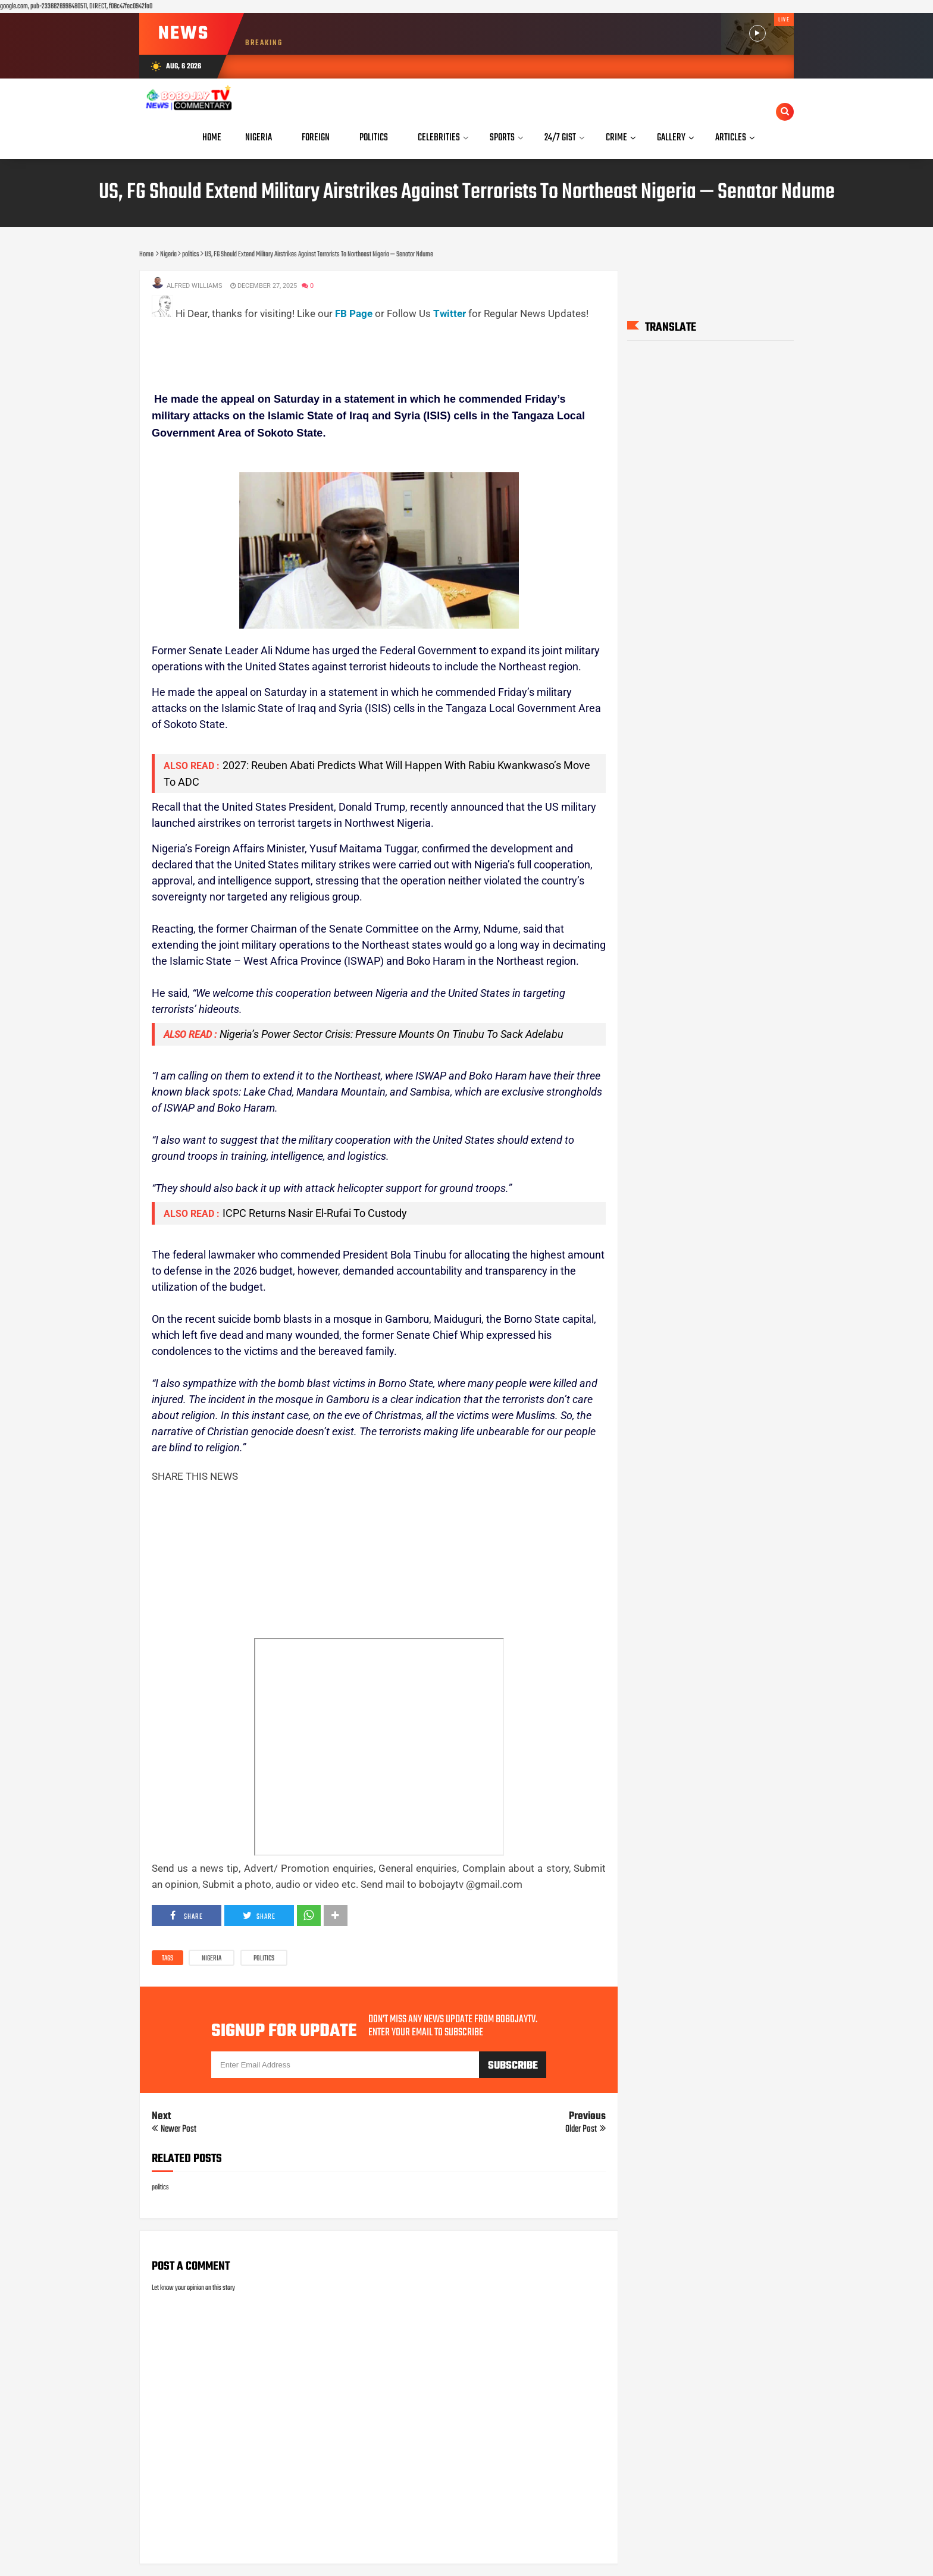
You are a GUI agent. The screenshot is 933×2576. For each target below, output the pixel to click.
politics (263, 1959)
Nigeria (211, 1959)
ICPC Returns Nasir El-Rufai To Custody (315, 1213)
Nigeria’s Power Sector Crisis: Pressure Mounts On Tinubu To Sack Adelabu (391, 1034)
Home (211, 138)
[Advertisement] (368, 348)
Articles (730, 138)
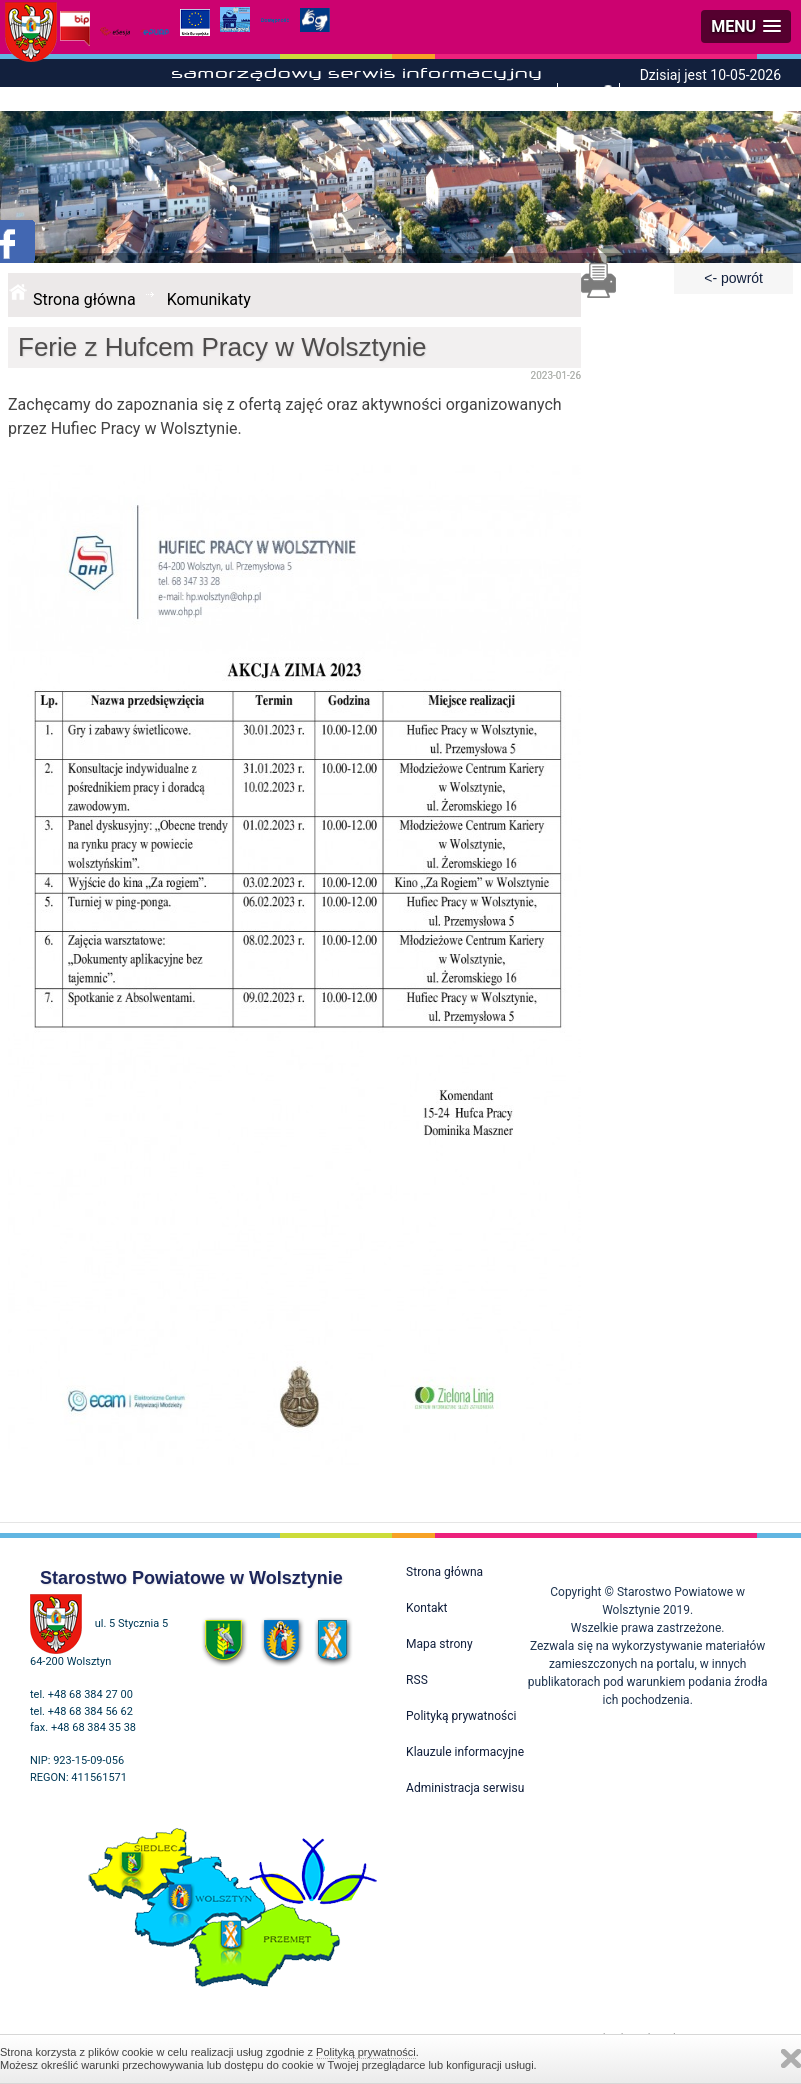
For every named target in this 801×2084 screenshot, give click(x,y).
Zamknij (791, 2058)
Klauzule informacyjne (465, 1752)
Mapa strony (439, 1644)
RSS (417, 1680)
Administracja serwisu (465, 1788)
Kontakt (426, 1608)
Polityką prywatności (366, 2052)
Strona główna (84, 299)
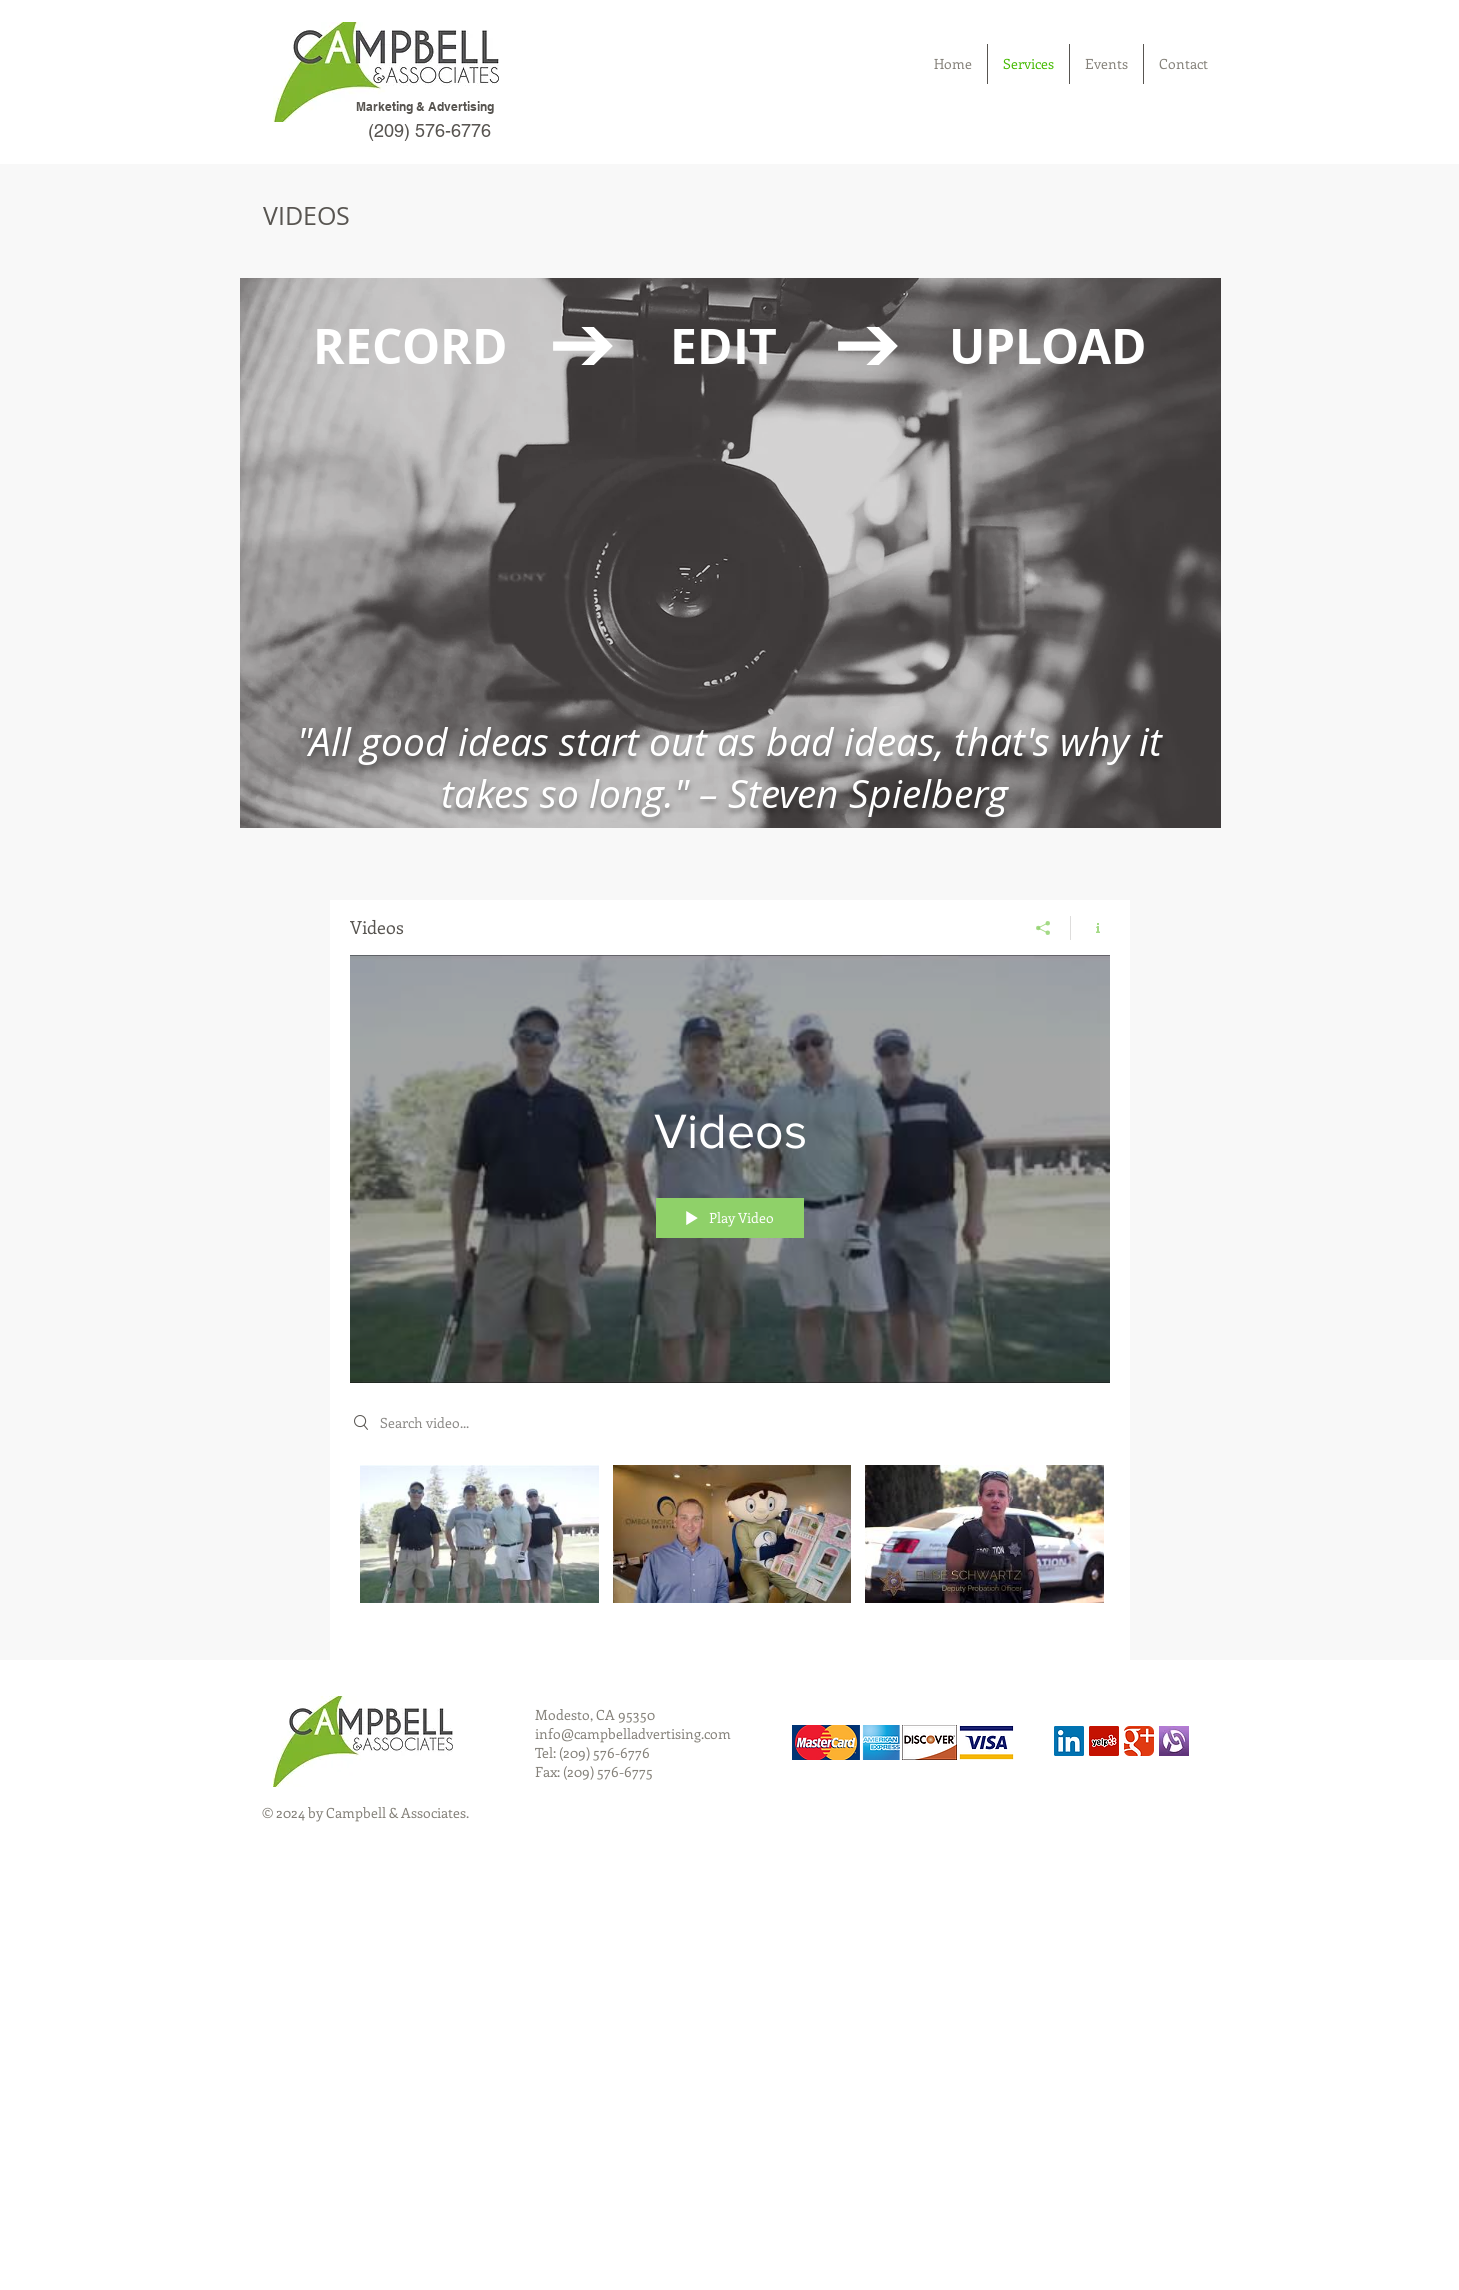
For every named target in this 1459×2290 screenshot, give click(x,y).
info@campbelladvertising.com (633, 1733)
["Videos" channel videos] (730, 1548)
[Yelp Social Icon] (1104, 1741)
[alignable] (1174, 1741)
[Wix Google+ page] (1139, 1741)
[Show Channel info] (1090, 928)
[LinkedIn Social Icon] (1069, 1741)
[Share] (1043, 928)
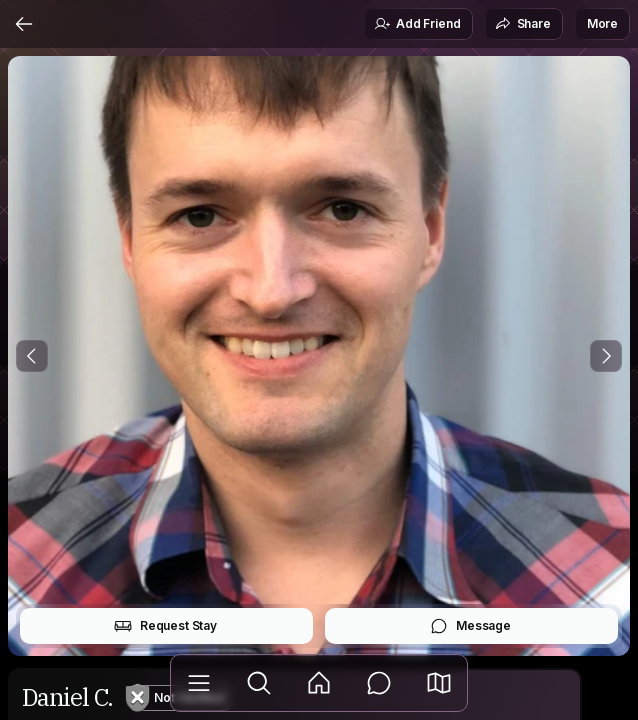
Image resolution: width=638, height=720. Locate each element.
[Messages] (379, 683)
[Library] (199, 683)
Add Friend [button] (417, 24)
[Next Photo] (606, 356)
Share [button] (523, 24)
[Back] (24, 24)
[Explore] (259, 683)
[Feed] (319, 683)
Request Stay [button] (165, 626)
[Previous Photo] (32, 356)
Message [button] (470, 626)
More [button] (602, 23)
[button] (439, 683)
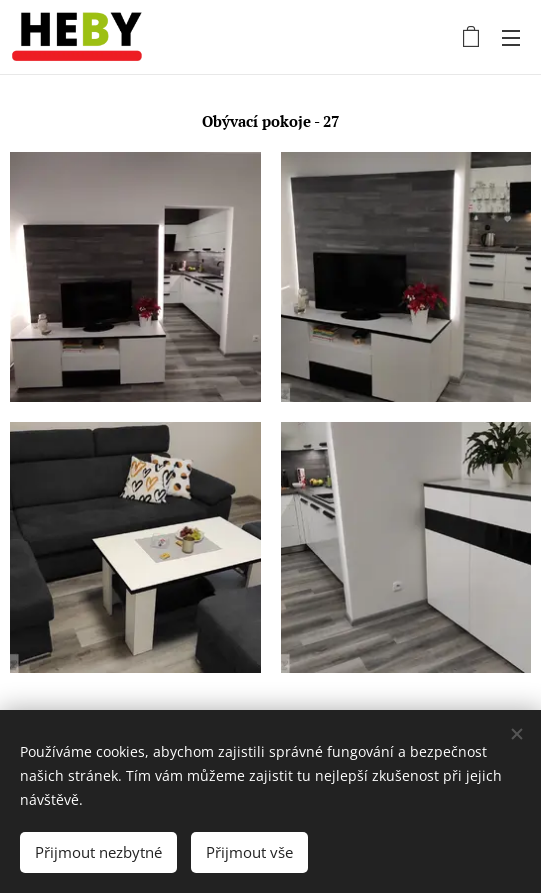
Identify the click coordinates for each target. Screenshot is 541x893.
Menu (511, 38)
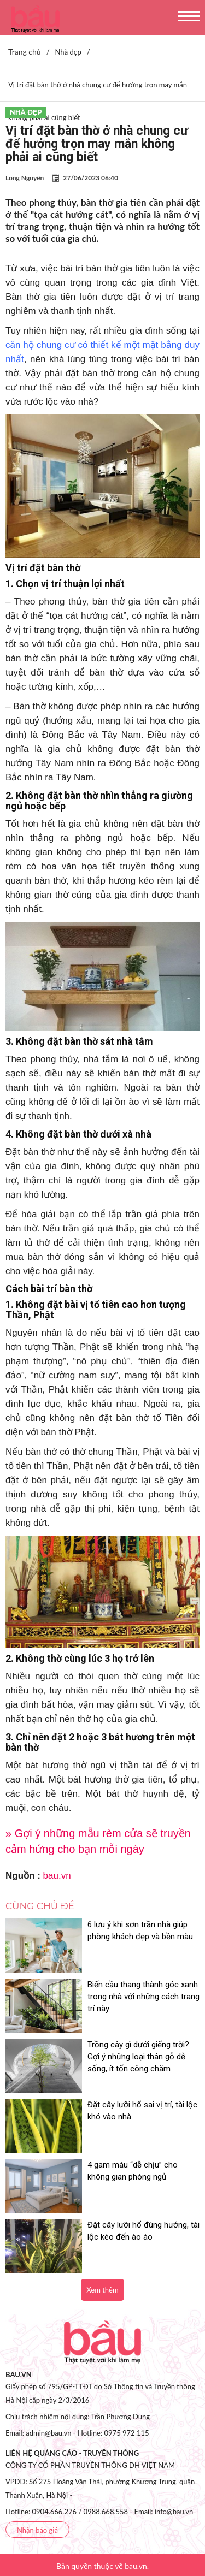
◆ ◆ ◆ ◆
STATED GOAL:
Turn the lines of the listing from the one containing "Polityką prywatności (366, 2052)" through the one containing "[alignable] (1174, 1741)", both included, into a numbered list with blank lines and pictures left out.

EXERCISE SOLUTION:
1. Polityką prywatności (366, 2052)
2. Strona główna (84, 299)
3. For every named target in this 1459×2290 screenshot, give click(x,y).
4. info@campbelladvertising.com (633, 1733)
5. ["Videos" channel videos] (730, 1548)
6. [Yelp Social Icon] (1104, 1741)
7. [alignable] (1174, 1741)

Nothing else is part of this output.